Nearly a dozen doctors from Children’s Hospital Colorado who recently traveled to Cuba said they found a health-care system that caters better to prenatal needs than our own.
Yet despite an infant-mortality rate that is far lower than in the United States — 4.2 per 1,000 compared to 6 — Cuban physicians are so poorly paid that they often take on work in the tourism industry to get by.
“It’s a real problem,” said Dr. Stephen Berman, a former president of the American Academy of Pediatrics who is at Children’s and the University of Colorado. “The tourist industry is their number-one source of revenue.”
Although the island-nation’s hospital infrastructure suffers, its universal health-care system ensures a stronger emphasis on prevention, primary and ambulatory care, Berman said.

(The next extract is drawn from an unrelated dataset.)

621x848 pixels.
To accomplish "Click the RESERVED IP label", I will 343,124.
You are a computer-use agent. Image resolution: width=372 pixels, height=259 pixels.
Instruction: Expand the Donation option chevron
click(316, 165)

“They’ve been able to organize a very impressive primary-care program,” he said. “So instead of limiting the number of doctors, they’ve got three times the ratio that we do.”
In Cuba, he said, there are 76.6 doctors for every 10,000 people. The U.S. has 24.5, Berman said. That’s about one Cuban doctor for every 300 families.
The national delegation of pediatricians traveled to Cuba for the first-ever collaboration between doctors wanting to improve child health in each country.
The nine-day trip featured interactions that brought a better understanding of how each country approaches health care.
“They are diametrically opposed,” Berman said of the U.S. and Cuban systems. “Ours is based on a business model, of free-enterprise, making the latest in equipment available to hospitals that in turn compete for patients.”
The Cuban system focuses on prevention, paying more than 66,000 doctors a meager $60 per month. Hospitals suffer.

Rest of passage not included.